Dr. Murray is removing the cold packs from Henry's feet as Sue emerges with hot
water. She sets it on the floor by the bed. Dr. Murray lowers the bed, and the two
of them manipulate him into a sitting position. Sue measures the temperature of
the water. She pours the water into the basin and immerses Henry's feet. He
gasps.
"Any tissue that's gonna make it will turn bright red. If it doesn't look like a
lobster, it's a problem."
I watch Henry's feet floating in the yellow plastic basin. They are white as
snow, white as marble, white as titanium, white as paper, white as bread, white
as sheets, white as white can be. Sue changes the water as Henry's ice feet cool it
down. The thermometer shows one hundred and six degrees.
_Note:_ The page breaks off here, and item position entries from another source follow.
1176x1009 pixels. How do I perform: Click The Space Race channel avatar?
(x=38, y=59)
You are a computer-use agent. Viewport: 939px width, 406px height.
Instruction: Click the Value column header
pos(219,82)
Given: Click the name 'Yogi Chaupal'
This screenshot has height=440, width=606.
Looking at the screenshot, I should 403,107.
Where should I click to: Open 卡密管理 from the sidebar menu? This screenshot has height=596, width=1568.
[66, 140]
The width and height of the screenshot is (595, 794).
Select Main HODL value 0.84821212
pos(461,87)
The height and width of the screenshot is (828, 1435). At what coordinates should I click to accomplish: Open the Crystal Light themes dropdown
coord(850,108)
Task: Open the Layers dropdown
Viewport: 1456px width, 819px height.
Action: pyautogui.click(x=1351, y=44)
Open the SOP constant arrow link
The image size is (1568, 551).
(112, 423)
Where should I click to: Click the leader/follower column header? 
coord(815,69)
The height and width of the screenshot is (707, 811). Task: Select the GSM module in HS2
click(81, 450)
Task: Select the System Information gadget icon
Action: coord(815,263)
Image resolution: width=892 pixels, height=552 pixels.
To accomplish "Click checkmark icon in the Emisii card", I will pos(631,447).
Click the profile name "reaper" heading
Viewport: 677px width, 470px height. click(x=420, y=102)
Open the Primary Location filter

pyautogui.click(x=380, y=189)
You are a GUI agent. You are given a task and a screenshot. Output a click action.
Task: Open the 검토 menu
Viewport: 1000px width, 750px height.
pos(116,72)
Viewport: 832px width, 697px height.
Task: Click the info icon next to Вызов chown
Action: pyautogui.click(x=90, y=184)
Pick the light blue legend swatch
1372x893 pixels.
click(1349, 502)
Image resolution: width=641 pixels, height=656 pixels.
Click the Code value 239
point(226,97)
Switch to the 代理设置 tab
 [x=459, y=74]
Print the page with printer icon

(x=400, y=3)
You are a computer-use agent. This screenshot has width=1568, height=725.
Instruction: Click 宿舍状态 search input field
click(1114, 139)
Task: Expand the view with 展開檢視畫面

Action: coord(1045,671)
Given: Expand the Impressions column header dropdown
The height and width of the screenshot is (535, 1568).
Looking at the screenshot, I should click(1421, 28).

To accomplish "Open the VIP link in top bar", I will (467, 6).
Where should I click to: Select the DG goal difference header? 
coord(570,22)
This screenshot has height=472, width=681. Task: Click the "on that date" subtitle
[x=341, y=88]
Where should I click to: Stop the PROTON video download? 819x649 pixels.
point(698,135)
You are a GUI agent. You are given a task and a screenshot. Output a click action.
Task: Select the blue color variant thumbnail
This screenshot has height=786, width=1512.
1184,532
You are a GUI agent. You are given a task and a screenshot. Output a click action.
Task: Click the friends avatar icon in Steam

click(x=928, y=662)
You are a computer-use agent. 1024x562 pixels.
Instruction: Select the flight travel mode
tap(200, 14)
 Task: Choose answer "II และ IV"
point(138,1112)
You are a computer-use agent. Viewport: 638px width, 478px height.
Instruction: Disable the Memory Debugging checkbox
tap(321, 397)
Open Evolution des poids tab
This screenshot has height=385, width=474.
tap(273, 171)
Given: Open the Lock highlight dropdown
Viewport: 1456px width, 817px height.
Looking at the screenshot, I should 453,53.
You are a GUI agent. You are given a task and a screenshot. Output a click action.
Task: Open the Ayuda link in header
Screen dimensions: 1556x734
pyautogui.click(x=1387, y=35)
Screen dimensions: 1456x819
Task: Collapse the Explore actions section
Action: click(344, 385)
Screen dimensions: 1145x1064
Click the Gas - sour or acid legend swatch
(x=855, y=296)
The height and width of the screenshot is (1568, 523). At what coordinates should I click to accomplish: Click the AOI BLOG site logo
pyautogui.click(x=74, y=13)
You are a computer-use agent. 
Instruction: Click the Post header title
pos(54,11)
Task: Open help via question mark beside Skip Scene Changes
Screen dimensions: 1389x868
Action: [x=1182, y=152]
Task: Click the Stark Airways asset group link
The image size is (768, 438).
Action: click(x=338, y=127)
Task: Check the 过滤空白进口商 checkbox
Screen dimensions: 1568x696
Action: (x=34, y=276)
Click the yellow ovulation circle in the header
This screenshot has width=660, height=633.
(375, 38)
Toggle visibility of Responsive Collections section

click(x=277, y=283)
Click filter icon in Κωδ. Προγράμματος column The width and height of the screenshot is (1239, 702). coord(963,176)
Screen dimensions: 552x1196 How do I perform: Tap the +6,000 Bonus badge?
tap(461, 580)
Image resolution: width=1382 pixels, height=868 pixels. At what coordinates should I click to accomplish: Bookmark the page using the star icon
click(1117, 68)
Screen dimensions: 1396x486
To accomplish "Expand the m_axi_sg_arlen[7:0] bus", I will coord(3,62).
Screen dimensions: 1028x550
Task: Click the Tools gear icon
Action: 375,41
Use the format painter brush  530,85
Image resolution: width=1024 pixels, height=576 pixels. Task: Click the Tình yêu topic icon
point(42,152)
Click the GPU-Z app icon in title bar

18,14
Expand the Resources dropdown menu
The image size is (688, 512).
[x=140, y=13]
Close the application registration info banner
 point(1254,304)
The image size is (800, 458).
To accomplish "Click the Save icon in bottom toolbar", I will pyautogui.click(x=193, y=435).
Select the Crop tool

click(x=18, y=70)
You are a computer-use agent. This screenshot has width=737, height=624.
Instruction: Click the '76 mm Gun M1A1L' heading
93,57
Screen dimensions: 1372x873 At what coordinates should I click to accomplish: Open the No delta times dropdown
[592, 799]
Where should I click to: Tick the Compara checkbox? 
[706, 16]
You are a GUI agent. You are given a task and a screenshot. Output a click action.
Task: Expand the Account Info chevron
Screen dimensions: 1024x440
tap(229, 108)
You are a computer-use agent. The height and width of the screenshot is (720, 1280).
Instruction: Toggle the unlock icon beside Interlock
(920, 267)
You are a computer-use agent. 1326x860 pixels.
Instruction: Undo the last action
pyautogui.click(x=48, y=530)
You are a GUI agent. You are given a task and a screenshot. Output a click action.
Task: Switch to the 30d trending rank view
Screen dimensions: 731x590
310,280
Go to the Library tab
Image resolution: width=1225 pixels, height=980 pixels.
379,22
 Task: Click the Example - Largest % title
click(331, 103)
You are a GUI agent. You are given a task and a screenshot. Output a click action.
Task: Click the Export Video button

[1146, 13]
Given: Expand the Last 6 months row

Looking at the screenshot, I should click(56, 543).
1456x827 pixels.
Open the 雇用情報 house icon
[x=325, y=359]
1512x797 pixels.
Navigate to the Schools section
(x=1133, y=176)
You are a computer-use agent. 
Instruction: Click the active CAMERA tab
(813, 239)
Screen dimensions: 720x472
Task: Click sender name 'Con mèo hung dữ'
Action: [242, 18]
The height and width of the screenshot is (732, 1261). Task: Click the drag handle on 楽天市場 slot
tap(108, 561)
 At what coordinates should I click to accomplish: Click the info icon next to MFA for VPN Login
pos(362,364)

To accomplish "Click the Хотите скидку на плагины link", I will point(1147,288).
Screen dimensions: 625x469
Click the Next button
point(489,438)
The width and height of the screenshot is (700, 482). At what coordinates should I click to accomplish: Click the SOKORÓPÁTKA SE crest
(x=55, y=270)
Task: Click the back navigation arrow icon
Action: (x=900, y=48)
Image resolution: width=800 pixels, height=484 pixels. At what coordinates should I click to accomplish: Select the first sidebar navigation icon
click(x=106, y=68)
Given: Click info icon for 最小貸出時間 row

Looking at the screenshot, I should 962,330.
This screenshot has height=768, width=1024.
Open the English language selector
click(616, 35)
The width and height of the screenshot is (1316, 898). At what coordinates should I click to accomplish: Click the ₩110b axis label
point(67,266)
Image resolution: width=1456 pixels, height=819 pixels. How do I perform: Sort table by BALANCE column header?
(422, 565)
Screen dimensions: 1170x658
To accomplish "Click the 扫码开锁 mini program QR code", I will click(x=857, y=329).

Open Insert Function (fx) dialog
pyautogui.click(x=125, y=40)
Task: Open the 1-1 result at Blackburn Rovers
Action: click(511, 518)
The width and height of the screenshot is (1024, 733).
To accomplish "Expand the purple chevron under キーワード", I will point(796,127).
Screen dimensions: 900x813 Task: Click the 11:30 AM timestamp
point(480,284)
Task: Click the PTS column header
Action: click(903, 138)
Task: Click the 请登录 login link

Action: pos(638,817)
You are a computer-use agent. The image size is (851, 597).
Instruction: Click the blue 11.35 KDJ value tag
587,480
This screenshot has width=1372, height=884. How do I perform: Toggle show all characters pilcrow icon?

In five minutes it is
ninety degrees and Sue changes it again. Henry's feet bob like dead fish. Tears
run down his cheeks and disappear under his chin. I wipe his face. I stroke his
head. I watch to see his feet turn bright red. It's like waiting for a photograph to
develop, watching for the image slowly graying into black in the tray of
chemicals. A flush of red appears at the ankles of both feet. The red spreads in
splotches over the left heel, finally some of the toes hesitantly blush. The right
foot remains stubbornly blanched. Pink appears reluctantly as far as the ball of
the foot, and then goes no farther. After an hour, Dr. Murray and Sue carefully
dry Henry's feet and Sue places bits of cotton between his toes. They put him
back in bed and arrange a frame over his feet so nothing touches them.
The following night:
It's very late at night and I am sitting by Henry's bed in Mercy Hospital,
watching him sleep. Gomez is sitting in a chair on the other side of the bed, and
he is also asleep. Gomez sleeps with his head back and his mouth open, and
every now and then he makes a little snorting noise and then turns his head.